Tuesday, September 9, 2008

It's Cool Outside!

If I could sing, I would sing that--the weather has changed, it's cool outside. I've had the windows open all night and it feels wonderful in here. At one point during the night, I had to get up to go get a blanket. A blanket! You know the weather has changed when I have to get a blanket to be able to sleep comfortably. And joy of joys, I'm not working today. Truly, my cup runneth over. Cool weather, a day off, and the bed gone from my bedroom. I'm going to get my bedroom back, I'm going to get my bedroom back, I'm going to get my bedroom back! Yes, I love my daughters more than anything in this world, and they are each and every one of them more important than all the bedrooms and all the privacy in all the world, but I'm greedy--I want my lovely girls AND privacy. Coffee, then a shower, and then time to get to work.

Family drama: CousinP's wife was due two weeks ago. This baby apparently got wind of what a cold, cruel world it can be and decided it didn't want to join us. Finally, things started to happen yesterday, but as of right now there is no more news. Even once things got moving, that baby didn't want to cooperate. I hope all is well. CousinP is only a year younger than I, but waited much longer to start a family. He and his wife have a two-year-old and then this baby. The thought of starting out at our age is mind-blowing to me--I'm so glad to be so close to finished with all that--but that is the way CousinP's life has worked out.

KidThree continues to work at her schoolwork like I've not seen for ages. Thank goodness for developing maturity and determination. She spent three or four hours on homework last night, with me available for the second half of that to help with the algebra. Math is easy to help with because it doesn't change with the years and has no fashion. It just IS. Thirty years after my high school, you still have to combine like terms and isolate variables and then determine the value of x.

No news still from KidTwo. She had better get to an internet cafe soon. I'm finding myself checking the international news to make sure there is nothing unsettling going on in that country. So far, all seems calm, but I had better hear something soon or I'll embarrass the heck out of her by contacting the embassy. Another relative, CousinS, has worked for the state department for years and years and taught me how to use the embassies back when KidOne and KidTwo were children and traveling alone internationally. Cousins can be such useful people sometimes.

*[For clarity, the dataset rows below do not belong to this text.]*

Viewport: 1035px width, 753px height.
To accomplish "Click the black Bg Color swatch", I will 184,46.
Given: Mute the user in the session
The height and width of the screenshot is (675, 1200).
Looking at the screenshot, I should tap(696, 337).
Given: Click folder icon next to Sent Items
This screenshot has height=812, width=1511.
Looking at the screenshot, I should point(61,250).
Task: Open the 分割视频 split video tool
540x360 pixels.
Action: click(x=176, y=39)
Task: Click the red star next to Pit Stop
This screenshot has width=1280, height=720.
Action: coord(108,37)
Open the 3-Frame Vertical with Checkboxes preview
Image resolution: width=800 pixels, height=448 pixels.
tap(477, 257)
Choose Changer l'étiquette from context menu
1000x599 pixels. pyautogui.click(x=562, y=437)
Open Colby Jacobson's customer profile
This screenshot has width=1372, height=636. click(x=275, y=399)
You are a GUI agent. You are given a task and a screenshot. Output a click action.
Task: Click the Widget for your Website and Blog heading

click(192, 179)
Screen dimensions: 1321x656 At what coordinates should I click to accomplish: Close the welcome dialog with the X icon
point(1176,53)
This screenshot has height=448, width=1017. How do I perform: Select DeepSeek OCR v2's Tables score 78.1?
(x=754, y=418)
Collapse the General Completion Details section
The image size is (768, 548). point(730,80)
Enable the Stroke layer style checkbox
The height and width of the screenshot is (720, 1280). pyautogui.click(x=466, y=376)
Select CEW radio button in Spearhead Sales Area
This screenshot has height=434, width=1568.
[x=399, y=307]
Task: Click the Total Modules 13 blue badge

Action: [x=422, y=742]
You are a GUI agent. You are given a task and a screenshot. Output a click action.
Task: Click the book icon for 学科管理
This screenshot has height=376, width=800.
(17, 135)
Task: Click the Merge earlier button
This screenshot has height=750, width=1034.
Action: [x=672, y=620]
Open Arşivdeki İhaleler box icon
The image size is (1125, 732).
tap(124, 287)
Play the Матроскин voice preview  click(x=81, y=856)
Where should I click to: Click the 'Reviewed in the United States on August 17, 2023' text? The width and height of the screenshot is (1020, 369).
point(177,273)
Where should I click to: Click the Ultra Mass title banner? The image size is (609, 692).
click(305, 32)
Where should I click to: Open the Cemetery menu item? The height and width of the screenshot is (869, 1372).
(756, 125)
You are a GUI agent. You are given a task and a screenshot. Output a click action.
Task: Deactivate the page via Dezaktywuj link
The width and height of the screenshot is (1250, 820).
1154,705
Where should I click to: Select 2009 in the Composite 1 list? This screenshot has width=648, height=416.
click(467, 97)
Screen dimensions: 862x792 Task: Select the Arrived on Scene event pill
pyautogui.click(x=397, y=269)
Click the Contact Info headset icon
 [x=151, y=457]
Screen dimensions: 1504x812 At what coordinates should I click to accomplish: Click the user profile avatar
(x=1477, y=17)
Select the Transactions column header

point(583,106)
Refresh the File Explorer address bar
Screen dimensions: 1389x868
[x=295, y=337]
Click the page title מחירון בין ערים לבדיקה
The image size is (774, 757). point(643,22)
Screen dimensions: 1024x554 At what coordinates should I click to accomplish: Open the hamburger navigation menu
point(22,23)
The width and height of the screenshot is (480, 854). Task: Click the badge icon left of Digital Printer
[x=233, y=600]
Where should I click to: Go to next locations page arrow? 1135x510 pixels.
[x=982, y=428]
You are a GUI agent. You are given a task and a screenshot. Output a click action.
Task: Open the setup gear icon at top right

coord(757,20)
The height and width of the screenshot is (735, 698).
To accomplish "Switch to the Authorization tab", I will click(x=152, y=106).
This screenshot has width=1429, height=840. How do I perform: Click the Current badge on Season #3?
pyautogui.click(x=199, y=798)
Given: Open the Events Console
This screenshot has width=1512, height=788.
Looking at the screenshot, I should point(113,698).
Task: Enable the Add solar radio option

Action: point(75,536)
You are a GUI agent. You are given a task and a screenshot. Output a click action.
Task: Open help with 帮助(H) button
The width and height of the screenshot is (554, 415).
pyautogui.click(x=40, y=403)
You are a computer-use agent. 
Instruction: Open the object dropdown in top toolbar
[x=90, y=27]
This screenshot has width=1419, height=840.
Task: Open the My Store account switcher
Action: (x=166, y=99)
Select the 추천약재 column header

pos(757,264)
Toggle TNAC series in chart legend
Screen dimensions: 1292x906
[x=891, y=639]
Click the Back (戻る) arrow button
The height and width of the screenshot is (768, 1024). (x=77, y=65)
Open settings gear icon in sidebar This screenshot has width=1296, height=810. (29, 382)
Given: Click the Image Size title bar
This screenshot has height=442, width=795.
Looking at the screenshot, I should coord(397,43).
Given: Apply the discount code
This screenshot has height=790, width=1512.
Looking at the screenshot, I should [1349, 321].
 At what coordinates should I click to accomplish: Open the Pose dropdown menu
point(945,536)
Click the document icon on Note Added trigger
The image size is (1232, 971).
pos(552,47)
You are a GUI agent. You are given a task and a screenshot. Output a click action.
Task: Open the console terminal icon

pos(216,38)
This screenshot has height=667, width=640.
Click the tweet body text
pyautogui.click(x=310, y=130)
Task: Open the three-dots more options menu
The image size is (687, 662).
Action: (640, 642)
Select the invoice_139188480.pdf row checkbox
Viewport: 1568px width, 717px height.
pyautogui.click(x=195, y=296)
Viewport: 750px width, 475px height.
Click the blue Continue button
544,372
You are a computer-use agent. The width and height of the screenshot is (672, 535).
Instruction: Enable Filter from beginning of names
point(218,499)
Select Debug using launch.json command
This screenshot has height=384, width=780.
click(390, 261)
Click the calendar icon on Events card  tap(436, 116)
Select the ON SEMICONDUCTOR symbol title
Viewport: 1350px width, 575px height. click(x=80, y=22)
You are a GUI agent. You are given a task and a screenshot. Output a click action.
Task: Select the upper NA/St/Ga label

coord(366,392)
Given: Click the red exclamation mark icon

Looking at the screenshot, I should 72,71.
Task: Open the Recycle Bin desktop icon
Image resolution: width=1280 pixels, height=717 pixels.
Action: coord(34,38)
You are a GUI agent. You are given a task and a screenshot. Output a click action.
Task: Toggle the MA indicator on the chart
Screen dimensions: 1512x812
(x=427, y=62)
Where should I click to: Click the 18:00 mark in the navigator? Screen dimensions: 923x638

In all seriousness, I am sure KidTwo is fine--she is surrounded by enormous numbers of relatives, most of whom know her personally and all of whom know her by sight (she does stand out a bit down there). I just want to hear her voice, in my ear or in print. Withdrawals are starting to set in. I wonder if CousinP fully understands what is in store for him in the years to come? He can't. No one can ever truly understand until they've lived it. CousinP, your life is over and the life you are living now is ruled by your children. When they are fine, you will be fine, and when they aren't, you aren't. The Borg has got you now. Surrender peacefully, it hurts less.

That is it for this morning. One more cup of coffee to refuel the tank and then I'm off. The bedroom awaits.